5.

Leah believes in objectivity in the bedroom:

Here lie a man and a woman. The man is more beautiful than the woman. And for this reason there have been times when the woman has feared that she loves the man more than he loves her. He has always denied this. He can’t deny that he is more beautiful. It is easier for him to be beautiful. His skin is very dark and ages more slowly. He has good West African bone structure. Here is a man lying across a bed, naked. Brigitte Bardot in Contempt lay on a bed, naked. If only the man were like Brigitte Bardot, who never had children, preferring animals. Then again, she became inflexible in other areas. The woman tries to talk to the man who is her husband about the desperate girl who came to the door. What does it means to say the girl lied? Is it a lie to say she was desperate? She was desperate enough to come to the door. The husband can’t understand the woman’s preoccupation. Of course, he is missing a vital piece of information. There is no way for him to follow the submerged, feminine logic. He can only try to listen as she speaks. I just want to know if I did the right thing, says the woman, I just can’t work out if I

But here the man stops her to say

–the plug for the thing on your side? Mine’s gone. But there’s nothing to do. It’s the usual. A crackhead. A thief. It’s not so interesting. Come here, and

When they met, the man and the woman, the physical attraction was immediate and overwhelming. This is still the case. Because of this unusual, acute attraction, their chronology is peculiar. The physical came first, always.

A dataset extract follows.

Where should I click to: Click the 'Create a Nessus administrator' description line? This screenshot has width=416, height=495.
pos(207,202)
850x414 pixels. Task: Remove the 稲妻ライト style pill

Before he spoke to her he had already washed her hair, twice.

They had sex before either knew the other’s surname.

They had anal sex before they had vaginal sex.

They had dozens of sexual partners before they married each other. Dance floor romances, Ibiza flings. The nineties, ecstatic decade! They were married though they needn’t have married, and though both had sworn they never would be. It is hard to explain—in that game of musical chairs—why they should have stopped, finally, at each other. Kindness, as a quality, had something to do with it. Many things were easy to find on those dance floors, but kindness was rare. Her husband was kinder than any man Leah Hanwell had ever known, aside from her father. And then of course they had been surprised by their own conventionality. The marriage pleased Pauline. It calmed the anxieties of Michel’s family. It was pleasing to please their families. Beyond this, the proper names “wife” and “husband” had a power neither party had expected. If it was voodoo, they were grateful for it. It allowed them to stop dancing round chairs without ever admitting they were tired of it.

Things moved quickly.

They had one pregnancy before they married, two months into their relationship, which they terminated.

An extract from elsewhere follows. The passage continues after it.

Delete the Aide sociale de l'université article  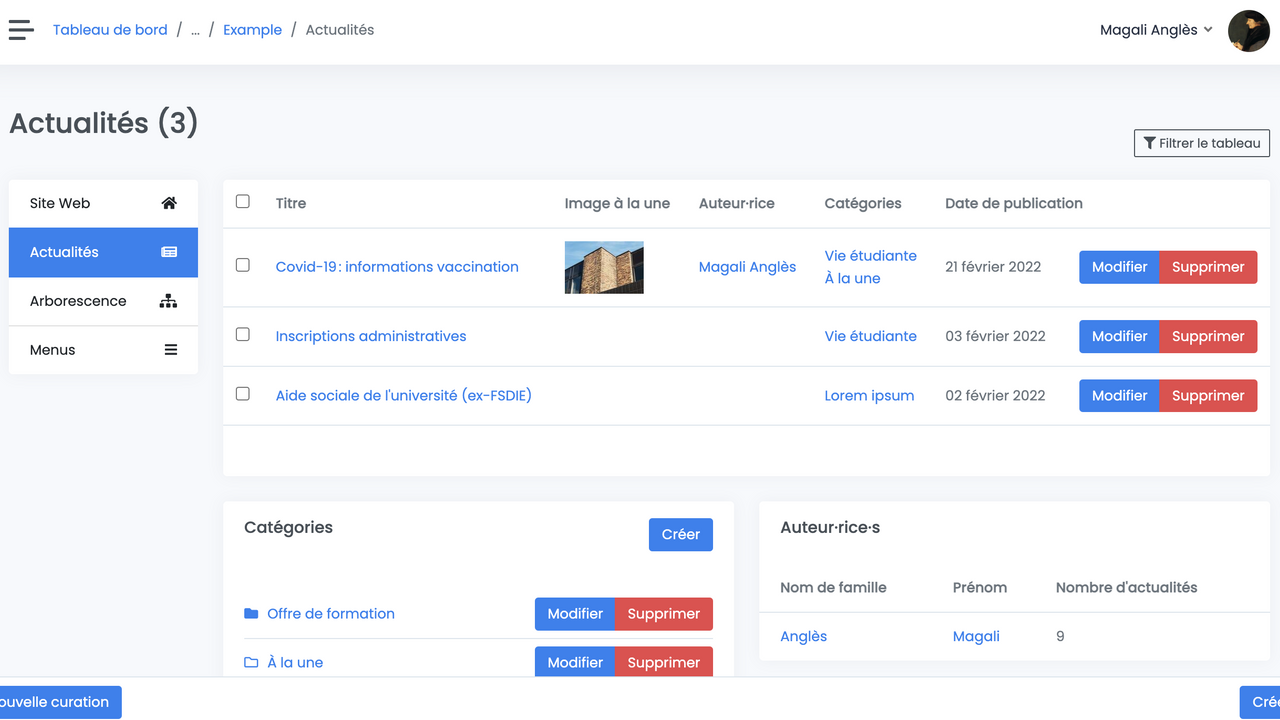coord(1208,395)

They were married before they were friends, which is another way of saying:

Their marriage was the occasion of their friendship.

They were married before they noticed many small differences in background, aspiration, education, ambition. There is a difference between the ambitions of the poor of the city and the poor of the country, for example.

Noting such differences, Leah was in some sense disappointed in herself that they did not cause real conflict between them. It was hard to get used to the fact that the pleasure her body found in his, and vice versa, should so easily overrule the many other objections she had, or should have had, or thought she should have had.

–Her mum could be dead. She could be dealing with that and just forgot. She might have put it through the door and it gets caught up with the junk and Ned throws it out. Maybe she just can’t put her hands on that sort of money at the moment.

–Yes, Leah.

–Don’t do that.

–What do you want me to say? The world is what it is.

–Then why’re we even trying?

To be very objective about it, it is the woman’s fault that they never discussed children. For some reason it had never occurred to her that all this wondrous screwing was heading toward a certain, perfectly obvious destination. She fears the destination. Be objective! What is the fear? It is something to do with death and time and age. Simply: I am eighteen in my mind I am eighteen and if I do nothing if I stand still nothing will change I will be eighteen always. For always. Time will stop. I’ll never die. Very banal, this fear. Everybody has it these days. What else? She is happy enough in the moment they are in. She feels she deserves exactly what she has, no more, no less. Any change risks fatally upsetting this balance. Why must the moment change? Sometimes the woman’s husband cuts a red pepper down the middle and pushes the seeds out into a plastic bowl and passes her a courgette for cubing and says:

 

Dog.

Car.

Flat.

Cooking together, like this.

Seven years ago: you were on the dole. I was washing hair.

Things change! We’re getting there, no?

 

The woman does not know where there is. She did not know they had set off, nor in which direction the wind is blowing. She does not want to arrive. The truth is she had believed they would be naked in these sheets forever and nothing would come to them ever, nothing but satisfaction. Why must love “move forward”? Which way is forward? No one can say she has not been warned. No one can say that. A thirty-five-year-old woman married to a man she loves has most certainly been warned, should be paying attention, should be listening, and not be at all surprised when her husband says

–many days in which the woman is fertile. Only, I think, three. So it’s no good to just say “oh, it’ll happen when it will happen.” We’re not so young. So we have to be a bit more, I mean, military about it, like plan.

Objectively speaking, he is correct.